Правила внутреннего распорядка тюрьмы, напечатанные в виде плаката, прибитого к стене камеры, состояли из трех разделов: "Заключенный обязан", "Заключенному запрещается" и "Заключенному разрешается". Последний, естественно, был короче всех, и я не нашел в нем прямого разрешения ходить по камере, сочиняя рифмы; в разделе запрещений на эту тему тоже не говорилось. Строфа: "Я другой такой страны не знаю, где так вольно дышит человек" глубоко запала мне в душу еще со времени, когда я вольно дышал на Воркуте – вот я и попробовал переложить бутырские правила на музыку знаменитой песни. Первые строки удачно срифмовались. Володя, услышав их, испугался и огорчился. А я и доныне не понимаю, что тут плохого: рифмованный устав лучше, он тверже запомнится. А мелодия? Мелодия советская, так и тюрьма же советская!
Напечатанные прозой, бутырские правила не сильно отличались от любых тюремных правил средней суровости и вполне годились для предъявления любой ассамблее и комиссии ООН, если бы даже наш престиж позволил допустить комиссию в тюрьму.
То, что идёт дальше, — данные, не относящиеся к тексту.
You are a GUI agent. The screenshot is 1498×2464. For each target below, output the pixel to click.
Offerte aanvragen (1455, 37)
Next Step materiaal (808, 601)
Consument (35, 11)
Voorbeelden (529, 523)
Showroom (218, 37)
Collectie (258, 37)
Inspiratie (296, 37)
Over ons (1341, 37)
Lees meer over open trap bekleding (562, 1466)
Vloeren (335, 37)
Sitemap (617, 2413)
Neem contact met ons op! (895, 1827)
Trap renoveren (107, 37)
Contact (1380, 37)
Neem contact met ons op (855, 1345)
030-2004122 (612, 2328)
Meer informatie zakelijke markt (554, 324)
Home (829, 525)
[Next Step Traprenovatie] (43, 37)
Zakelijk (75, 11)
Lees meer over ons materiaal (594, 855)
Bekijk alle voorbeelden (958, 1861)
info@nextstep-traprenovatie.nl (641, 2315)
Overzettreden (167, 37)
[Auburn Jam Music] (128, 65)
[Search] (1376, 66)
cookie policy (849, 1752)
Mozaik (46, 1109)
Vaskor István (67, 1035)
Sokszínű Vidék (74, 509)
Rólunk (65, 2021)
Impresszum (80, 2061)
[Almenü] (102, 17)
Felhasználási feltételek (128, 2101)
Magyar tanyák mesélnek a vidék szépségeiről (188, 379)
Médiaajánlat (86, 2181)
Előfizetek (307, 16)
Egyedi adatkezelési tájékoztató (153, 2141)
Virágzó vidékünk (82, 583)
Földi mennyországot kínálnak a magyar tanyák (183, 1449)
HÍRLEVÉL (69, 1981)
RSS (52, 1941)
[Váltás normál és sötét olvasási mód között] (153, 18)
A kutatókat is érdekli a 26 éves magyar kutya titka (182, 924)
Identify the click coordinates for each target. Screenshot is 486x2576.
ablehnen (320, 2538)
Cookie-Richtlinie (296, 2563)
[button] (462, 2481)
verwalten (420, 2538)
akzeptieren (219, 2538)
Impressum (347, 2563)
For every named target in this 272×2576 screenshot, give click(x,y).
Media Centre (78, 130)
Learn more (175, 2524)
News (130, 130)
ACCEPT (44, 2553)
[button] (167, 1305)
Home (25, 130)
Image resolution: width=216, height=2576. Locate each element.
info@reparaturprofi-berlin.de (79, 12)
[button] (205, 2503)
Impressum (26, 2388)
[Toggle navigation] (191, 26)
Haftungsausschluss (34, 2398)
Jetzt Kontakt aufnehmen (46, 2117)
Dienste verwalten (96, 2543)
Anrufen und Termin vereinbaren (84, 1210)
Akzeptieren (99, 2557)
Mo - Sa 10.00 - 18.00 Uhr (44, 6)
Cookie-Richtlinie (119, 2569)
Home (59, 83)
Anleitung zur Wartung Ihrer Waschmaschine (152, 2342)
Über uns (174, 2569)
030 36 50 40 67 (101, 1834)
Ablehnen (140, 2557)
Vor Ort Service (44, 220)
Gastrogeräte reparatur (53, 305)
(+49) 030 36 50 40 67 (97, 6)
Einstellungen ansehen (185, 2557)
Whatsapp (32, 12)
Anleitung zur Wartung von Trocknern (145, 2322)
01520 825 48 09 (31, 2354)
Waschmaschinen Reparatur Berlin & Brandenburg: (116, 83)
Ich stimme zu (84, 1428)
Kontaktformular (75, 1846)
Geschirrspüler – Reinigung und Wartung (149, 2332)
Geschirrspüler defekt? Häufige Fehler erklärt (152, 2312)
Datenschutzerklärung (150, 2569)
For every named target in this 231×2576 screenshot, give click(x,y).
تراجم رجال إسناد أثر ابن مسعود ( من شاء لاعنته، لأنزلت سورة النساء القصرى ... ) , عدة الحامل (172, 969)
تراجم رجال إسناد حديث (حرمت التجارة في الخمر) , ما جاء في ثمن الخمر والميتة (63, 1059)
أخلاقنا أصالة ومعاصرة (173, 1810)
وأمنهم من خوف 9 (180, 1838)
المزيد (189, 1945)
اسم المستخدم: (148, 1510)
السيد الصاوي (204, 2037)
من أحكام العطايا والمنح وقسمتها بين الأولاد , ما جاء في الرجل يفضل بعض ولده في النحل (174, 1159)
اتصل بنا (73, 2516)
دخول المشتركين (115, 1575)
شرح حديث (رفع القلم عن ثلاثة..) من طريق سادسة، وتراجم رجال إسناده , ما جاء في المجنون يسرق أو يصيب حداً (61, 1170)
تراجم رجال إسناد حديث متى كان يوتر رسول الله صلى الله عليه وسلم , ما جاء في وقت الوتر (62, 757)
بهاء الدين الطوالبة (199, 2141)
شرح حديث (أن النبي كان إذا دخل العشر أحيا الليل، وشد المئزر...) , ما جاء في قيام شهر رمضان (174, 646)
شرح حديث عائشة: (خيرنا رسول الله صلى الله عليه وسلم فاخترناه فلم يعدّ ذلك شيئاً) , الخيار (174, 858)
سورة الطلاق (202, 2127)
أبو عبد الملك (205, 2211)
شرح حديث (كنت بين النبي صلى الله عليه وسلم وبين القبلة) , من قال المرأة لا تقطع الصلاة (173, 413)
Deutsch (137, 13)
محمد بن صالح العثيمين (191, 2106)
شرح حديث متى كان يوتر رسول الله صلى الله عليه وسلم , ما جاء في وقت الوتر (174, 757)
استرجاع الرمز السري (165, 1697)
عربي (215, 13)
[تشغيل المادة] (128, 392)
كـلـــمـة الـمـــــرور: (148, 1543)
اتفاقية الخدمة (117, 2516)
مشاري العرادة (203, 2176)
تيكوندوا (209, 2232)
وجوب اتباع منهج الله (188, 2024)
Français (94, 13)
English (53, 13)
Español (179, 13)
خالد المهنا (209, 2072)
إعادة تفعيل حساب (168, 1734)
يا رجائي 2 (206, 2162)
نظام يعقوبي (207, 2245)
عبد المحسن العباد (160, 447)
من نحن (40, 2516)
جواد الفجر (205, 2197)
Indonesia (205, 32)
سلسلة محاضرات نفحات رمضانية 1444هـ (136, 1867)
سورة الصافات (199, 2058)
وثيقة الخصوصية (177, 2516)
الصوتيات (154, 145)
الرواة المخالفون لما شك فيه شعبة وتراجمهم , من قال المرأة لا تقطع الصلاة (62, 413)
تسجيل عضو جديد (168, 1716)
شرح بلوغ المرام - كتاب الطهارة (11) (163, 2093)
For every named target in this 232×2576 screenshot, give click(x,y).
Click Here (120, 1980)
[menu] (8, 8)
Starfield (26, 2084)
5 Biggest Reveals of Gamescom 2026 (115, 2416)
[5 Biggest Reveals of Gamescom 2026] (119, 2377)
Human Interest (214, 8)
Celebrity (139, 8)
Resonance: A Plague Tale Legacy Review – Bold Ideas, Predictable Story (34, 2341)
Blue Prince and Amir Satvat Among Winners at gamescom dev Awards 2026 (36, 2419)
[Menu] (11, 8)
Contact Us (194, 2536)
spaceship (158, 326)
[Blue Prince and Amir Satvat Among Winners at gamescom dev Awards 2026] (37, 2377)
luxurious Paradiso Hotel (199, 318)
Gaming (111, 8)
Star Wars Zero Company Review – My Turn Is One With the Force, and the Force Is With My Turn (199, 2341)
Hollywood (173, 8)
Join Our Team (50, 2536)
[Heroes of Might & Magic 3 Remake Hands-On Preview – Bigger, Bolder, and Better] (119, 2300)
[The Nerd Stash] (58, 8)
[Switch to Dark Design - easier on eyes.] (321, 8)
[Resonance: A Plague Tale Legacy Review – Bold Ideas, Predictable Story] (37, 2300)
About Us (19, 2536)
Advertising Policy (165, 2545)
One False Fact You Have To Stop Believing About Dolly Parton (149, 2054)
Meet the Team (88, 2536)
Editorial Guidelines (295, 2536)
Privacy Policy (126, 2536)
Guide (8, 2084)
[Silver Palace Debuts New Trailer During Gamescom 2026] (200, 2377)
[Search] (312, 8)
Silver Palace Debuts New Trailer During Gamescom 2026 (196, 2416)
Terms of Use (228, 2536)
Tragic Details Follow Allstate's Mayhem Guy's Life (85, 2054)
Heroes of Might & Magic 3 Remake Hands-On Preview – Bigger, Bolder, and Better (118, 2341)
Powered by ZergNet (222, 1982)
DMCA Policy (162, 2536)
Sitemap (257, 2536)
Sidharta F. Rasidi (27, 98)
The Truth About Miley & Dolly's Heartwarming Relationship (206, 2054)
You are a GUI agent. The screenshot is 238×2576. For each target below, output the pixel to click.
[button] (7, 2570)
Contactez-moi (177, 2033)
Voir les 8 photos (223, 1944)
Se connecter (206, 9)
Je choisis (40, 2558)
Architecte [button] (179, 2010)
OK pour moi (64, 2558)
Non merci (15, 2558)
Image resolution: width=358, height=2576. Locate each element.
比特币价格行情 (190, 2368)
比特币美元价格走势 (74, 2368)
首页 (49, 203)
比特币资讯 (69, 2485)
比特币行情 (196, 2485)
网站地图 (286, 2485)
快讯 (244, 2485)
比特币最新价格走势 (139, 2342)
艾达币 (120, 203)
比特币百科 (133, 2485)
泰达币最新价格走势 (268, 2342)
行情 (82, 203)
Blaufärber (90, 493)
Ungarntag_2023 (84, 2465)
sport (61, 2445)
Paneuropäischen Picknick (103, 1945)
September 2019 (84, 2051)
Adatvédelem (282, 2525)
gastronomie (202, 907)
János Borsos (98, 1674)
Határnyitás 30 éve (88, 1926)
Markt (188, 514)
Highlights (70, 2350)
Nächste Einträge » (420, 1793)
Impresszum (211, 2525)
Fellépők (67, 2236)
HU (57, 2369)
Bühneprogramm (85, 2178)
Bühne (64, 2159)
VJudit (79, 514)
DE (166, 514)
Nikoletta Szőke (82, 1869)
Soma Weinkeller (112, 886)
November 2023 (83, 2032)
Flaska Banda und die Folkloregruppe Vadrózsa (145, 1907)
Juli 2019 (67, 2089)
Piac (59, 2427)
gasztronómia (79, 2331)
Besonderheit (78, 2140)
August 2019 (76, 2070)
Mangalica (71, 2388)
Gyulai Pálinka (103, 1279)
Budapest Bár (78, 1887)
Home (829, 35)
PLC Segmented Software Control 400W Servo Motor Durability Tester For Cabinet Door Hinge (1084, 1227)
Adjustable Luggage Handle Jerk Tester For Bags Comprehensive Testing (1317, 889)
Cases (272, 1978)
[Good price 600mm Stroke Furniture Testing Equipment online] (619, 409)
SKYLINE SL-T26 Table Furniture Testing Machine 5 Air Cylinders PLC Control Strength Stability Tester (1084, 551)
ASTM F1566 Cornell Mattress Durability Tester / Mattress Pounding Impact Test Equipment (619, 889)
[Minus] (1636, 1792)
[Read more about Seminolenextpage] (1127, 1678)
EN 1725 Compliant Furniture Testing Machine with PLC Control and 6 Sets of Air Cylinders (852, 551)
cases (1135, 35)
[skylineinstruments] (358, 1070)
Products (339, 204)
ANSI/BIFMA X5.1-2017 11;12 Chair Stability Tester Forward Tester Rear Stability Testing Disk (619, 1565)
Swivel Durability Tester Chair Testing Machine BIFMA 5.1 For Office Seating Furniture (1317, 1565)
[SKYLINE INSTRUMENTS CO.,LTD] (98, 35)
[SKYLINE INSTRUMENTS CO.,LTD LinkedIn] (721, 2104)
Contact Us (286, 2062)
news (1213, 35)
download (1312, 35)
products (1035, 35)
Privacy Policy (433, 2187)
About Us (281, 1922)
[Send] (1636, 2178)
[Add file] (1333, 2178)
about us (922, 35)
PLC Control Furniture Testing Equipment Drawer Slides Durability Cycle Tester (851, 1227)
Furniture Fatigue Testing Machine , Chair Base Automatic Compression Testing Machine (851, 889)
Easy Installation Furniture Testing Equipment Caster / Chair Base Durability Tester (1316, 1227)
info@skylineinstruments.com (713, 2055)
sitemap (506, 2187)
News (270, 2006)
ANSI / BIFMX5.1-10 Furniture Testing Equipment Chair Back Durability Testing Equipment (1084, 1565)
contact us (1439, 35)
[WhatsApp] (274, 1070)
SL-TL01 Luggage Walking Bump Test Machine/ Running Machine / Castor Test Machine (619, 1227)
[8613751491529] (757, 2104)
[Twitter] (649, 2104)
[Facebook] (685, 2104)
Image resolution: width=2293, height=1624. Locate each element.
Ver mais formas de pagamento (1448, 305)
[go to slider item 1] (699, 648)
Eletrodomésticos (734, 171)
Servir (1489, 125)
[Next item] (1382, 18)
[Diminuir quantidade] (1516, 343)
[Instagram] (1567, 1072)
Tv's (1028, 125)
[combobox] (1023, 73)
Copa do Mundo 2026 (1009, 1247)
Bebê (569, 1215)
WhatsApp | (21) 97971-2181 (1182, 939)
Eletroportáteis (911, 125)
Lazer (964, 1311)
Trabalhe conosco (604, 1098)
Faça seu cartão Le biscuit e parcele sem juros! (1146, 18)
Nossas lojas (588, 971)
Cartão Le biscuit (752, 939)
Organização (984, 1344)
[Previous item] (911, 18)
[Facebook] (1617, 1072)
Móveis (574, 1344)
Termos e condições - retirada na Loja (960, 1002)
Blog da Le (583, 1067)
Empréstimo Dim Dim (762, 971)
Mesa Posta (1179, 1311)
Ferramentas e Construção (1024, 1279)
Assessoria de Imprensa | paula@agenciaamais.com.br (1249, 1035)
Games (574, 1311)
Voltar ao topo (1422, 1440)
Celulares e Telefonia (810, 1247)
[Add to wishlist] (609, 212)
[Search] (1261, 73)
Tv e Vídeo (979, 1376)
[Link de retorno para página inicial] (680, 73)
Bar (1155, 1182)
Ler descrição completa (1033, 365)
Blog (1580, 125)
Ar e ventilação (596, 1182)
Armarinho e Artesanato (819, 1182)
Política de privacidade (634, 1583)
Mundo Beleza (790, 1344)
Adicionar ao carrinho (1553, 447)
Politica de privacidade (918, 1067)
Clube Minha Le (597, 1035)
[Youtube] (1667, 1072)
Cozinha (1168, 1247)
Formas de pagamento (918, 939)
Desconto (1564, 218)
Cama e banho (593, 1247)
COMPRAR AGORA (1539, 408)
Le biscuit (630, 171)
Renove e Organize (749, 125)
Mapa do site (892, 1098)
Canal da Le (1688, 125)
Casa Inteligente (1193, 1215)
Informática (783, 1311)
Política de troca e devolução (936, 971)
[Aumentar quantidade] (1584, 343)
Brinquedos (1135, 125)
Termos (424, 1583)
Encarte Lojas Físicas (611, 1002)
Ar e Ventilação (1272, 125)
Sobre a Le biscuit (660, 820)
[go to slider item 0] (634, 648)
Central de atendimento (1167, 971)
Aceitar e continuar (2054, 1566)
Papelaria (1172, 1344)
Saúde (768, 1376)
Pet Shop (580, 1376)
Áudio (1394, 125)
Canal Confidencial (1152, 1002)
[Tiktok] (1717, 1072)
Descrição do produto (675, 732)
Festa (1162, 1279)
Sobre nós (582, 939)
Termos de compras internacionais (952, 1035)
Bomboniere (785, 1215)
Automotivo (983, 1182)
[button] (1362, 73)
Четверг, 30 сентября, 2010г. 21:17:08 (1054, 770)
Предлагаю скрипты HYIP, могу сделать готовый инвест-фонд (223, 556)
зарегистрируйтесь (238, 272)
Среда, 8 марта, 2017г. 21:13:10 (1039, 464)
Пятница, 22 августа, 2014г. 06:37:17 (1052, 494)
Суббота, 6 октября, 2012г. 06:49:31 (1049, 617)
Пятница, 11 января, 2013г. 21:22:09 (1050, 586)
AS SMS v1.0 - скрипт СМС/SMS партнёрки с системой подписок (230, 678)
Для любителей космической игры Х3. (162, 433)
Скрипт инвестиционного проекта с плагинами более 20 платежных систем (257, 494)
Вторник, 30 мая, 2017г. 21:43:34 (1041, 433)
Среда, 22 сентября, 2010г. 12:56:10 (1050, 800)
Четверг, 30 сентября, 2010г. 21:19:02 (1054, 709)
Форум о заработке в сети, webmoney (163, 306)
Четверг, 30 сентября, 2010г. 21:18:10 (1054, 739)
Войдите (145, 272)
Вся соль заключалась в часах сна.
Невинная администрация тюрьмы представлялась ничего не знающей о работе следователей, а те – ничего не ведающими о правилах тюремного распорядка. Следователи горят на работе! Работы невпроворот! Преступников не счесть! И то, что следователи бодрствуют ночами, свидетельствует об их преданности делу коммунизма, который каждый строит в своей области. Пять ночей работы следователя означают для подследственного сто двадцать часов без сна – и он становится шелковым и подписывает протоколы, плавающие перед глазами. А хороший следователь способен работать и семь, и десять суток подряд. В пять часов утра его отвозят домой спать, а тебя ведут в камеру бодрствовать. Подъем только что прокричали ("Подъем!" – единственное слово в Бутырках, произносимое во весь голос). Время сна кончилось. Вечером, через две минуты после того как ты, весь день в мучительном отупении ожидавший слова "отбой", дождешься его, наконец, и как мертвый упадешь на койку, откроется форточка в двери: на допрос!
Открыв форточку, надзиратель не называет твою фамилии, а шепчет: "На бе!". Это значит, что он вызывает арестанта, чья фамилия начинается буквой "Б". Если в камере трое с такой начальной буквой, то все они откликаются по очереди: "Бобров?" – "Не!" – "Блинов?" – "Не!", – пока не доходит до тебя, и надзиратель говорит: "Да, тебя".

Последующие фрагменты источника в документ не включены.